*What the task asks*
Reproduce the dataset entries word for word, beginning at the first line and continuing through the line that contains "Looking at the screenshot, I should 186,261.".

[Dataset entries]
================
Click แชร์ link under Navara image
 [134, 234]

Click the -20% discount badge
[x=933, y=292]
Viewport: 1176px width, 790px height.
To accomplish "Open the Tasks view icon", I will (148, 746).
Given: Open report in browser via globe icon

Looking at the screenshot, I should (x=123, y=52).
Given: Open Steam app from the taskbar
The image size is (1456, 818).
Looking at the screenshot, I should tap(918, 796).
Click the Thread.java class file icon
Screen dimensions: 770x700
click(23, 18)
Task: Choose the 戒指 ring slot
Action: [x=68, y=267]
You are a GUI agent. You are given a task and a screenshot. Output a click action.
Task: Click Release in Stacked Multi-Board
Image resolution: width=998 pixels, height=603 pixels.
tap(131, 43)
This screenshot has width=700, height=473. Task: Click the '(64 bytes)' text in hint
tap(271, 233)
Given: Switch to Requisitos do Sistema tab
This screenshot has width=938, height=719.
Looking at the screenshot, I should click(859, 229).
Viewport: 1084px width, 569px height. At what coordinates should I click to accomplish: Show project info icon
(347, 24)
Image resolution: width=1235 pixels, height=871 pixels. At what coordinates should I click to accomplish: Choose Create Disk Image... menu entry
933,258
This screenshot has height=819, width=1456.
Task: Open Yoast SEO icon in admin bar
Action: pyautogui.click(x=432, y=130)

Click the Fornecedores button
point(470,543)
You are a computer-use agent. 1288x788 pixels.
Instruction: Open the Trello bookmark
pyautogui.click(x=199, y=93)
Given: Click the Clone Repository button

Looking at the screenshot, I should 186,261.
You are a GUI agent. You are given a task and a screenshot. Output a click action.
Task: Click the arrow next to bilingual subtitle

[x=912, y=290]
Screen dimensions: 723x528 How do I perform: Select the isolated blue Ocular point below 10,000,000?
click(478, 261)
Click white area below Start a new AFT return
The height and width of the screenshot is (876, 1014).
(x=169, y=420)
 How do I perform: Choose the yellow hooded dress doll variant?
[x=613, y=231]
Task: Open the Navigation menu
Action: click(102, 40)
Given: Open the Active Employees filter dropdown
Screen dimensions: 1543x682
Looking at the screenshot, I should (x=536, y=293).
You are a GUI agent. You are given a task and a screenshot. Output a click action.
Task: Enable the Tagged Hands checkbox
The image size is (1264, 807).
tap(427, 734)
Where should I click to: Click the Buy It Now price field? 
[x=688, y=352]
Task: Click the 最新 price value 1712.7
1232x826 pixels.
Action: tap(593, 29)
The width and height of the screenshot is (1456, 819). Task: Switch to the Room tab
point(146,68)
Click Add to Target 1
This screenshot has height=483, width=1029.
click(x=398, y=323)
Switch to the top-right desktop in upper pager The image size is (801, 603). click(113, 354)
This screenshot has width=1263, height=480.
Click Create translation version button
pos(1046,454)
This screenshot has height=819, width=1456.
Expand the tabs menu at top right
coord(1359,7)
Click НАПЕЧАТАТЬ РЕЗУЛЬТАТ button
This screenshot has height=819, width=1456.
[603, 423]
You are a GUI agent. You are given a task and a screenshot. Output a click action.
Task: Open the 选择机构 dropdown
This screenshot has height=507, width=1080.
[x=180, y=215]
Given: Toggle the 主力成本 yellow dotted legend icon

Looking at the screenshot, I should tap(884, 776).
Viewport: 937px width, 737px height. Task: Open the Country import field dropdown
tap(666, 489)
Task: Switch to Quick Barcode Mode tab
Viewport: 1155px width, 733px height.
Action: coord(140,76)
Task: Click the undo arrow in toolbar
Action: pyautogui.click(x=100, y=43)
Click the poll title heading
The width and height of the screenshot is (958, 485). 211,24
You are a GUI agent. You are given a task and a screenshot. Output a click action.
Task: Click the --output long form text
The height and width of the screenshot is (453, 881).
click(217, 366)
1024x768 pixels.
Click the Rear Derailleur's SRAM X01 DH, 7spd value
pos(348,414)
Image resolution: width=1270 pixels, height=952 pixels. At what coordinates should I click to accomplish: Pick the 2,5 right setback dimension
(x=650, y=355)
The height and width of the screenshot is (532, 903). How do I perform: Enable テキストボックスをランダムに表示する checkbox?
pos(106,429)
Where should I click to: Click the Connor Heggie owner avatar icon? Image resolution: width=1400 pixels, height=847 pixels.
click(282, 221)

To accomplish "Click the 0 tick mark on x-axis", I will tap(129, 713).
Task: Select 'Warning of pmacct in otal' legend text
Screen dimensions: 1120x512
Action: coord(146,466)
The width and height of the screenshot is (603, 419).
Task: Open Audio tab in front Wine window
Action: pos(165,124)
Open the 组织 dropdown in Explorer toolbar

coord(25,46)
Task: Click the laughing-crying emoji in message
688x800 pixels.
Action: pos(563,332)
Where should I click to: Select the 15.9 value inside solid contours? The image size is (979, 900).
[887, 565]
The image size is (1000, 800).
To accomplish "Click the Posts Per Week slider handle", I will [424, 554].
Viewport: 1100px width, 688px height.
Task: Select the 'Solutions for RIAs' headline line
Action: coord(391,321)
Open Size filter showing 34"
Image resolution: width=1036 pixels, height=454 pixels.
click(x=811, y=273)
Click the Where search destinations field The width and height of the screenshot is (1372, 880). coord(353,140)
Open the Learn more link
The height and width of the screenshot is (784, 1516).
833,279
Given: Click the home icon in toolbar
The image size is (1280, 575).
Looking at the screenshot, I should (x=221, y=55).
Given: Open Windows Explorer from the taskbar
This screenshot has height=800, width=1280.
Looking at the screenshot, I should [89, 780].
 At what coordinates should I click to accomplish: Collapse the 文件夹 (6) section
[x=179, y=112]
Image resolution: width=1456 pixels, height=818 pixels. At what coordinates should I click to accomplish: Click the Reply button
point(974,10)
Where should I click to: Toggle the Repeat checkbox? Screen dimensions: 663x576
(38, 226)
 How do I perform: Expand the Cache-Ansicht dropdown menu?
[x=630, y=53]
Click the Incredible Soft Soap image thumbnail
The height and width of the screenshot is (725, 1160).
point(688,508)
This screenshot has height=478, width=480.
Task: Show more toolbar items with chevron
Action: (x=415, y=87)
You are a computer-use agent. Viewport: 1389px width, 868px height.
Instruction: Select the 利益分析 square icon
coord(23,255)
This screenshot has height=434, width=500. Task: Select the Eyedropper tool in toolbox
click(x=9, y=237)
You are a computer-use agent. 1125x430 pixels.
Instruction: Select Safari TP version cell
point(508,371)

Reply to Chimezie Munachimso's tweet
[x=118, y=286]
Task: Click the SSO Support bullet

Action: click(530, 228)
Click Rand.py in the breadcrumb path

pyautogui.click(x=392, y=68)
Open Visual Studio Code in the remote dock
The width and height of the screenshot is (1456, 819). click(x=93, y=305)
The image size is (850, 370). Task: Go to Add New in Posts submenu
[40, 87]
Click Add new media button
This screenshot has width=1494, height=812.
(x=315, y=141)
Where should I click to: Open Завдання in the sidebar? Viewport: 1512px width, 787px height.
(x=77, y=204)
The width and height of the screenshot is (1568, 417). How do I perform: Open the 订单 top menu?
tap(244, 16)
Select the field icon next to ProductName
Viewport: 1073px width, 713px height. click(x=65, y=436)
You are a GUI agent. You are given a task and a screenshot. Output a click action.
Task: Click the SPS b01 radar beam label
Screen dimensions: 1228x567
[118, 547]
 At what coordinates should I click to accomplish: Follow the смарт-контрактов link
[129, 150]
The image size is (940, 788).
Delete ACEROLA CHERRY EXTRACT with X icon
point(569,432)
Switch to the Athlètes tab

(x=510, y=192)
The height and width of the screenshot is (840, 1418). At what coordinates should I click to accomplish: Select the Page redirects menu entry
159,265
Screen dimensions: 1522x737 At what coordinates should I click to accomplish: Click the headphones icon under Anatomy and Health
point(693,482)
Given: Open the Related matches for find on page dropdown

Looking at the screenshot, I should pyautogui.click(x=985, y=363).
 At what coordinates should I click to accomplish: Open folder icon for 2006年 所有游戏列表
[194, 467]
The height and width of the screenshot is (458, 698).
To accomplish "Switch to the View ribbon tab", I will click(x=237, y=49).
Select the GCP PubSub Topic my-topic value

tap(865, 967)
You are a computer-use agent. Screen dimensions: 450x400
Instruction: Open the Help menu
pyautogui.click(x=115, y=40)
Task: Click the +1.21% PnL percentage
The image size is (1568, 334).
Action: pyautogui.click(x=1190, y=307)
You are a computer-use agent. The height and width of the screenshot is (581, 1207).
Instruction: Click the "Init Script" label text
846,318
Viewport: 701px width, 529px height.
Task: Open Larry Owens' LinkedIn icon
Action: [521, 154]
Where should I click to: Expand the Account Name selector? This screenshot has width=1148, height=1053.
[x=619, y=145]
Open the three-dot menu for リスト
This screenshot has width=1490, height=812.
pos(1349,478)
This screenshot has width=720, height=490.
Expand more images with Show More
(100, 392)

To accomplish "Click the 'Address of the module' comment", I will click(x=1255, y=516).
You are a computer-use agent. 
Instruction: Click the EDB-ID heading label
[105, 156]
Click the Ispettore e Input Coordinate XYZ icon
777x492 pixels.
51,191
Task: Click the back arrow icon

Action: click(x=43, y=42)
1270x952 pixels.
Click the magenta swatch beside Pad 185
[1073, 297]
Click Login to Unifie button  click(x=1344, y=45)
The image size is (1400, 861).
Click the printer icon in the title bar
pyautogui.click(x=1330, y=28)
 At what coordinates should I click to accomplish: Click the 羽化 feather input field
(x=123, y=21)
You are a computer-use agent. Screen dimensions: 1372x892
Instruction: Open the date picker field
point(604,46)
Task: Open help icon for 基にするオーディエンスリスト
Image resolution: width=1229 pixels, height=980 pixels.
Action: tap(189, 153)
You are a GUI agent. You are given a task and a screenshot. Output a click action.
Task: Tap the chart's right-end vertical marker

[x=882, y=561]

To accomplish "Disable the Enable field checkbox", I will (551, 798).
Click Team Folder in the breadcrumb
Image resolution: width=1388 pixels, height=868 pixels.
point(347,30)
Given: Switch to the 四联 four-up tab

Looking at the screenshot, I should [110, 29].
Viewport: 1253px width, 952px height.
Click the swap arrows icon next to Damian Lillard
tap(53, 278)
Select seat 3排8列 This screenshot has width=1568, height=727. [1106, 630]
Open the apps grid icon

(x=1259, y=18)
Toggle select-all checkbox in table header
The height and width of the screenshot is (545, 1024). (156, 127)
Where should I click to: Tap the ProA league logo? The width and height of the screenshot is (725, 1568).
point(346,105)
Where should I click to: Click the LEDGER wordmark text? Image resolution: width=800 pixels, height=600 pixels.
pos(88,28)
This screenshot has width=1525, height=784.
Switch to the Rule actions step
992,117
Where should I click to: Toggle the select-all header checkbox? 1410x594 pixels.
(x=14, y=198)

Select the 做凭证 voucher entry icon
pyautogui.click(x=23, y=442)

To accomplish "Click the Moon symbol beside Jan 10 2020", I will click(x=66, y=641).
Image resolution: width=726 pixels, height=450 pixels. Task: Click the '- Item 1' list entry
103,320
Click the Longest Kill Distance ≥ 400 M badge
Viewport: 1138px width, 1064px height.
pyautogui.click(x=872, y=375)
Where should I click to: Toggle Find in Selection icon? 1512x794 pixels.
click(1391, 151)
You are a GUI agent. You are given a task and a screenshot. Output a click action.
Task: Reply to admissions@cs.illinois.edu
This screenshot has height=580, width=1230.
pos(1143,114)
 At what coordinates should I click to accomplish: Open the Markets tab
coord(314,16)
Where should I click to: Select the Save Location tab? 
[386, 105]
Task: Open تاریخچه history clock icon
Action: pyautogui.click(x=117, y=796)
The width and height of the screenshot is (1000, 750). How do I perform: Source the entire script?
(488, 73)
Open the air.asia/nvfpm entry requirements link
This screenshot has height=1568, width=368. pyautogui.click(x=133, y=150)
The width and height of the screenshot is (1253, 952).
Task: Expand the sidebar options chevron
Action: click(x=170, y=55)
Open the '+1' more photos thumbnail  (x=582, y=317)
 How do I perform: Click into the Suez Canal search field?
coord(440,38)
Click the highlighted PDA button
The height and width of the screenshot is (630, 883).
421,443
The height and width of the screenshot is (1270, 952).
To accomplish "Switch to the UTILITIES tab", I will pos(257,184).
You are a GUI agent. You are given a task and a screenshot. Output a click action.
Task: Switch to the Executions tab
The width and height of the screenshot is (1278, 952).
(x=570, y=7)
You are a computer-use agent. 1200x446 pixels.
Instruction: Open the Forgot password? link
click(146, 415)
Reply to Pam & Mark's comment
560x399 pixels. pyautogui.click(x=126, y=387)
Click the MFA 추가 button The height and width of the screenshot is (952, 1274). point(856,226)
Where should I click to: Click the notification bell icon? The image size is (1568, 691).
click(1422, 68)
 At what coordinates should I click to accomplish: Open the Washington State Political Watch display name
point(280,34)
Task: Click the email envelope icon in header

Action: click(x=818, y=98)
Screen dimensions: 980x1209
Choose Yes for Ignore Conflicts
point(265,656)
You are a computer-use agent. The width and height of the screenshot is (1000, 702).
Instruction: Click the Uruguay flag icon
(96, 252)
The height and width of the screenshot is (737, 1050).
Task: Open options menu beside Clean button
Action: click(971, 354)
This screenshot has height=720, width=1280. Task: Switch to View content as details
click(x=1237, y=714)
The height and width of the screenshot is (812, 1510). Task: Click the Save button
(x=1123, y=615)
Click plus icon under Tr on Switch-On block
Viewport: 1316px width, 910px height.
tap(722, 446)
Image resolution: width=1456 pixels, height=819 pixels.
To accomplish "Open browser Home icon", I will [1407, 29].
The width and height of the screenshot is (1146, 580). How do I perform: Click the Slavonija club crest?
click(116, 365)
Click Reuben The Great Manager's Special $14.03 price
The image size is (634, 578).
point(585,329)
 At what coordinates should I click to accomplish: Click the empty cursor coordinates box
================
*Answer below*
Click แชร์ link under Navara image
 [134, 234]

Click the -20% discount badge
[x=933, y=292]
Viewport: 1176px width, 790px height.
To accomplish "Open the Tasks view icon", I will (148, 746).
Given: Open report in browser via globe icon

Looking at the screenshot, I should (x=123, y=52).
Given: Open Steam app from the taskbar
The image size is (1456, 818).
Looking at the screenshot, I should tap(918, 796).
Click the Thread.java class file icon
Screen dimensions: 770x700
click(23, 18)
Task: Choose the 戒指 ring slot
Action: [x=68, y=267]
You are a GUI agent. You are given a task and a screenshot. Output a click action.
Task: Click Release in Stacked Multi-Board
Image resolution: width=998 pixels, height=603 pixels.
tap(131, 43)
This screenshot has width=700, height=473. Task: Click the '(64 bytes)' text in hint
tap(271, 233)
Given: Switch to Requisitos do Sistema tab
This screenshot has width=938, height=719.
Looking at the screenshot, I should click(859, 229).
Viewport: 1084px width, 569px height. At what coordinates should I click to accomplish: Show project info icon
(347, 24)
Image resolution: width=1235 pixels, height=871 pixels. At what coordinates should I click to accomplish: Choose Create Disk Image... menu entry
933,258
This screenshot has height=819, width=1456.
Task: Open Yoast SEO icon in admin bar
Action: pyautogui.click(x=432, y=130)

Click the Fornecedores button
point(470,543)
You are a computer-use agent. 1288x788 pixels.
Instruction: Open the Trello bookmark
pyautogui.click(x=199, y=93)
Given: Click the Clone Repository button

Looking at the screenshot, I should 186,261.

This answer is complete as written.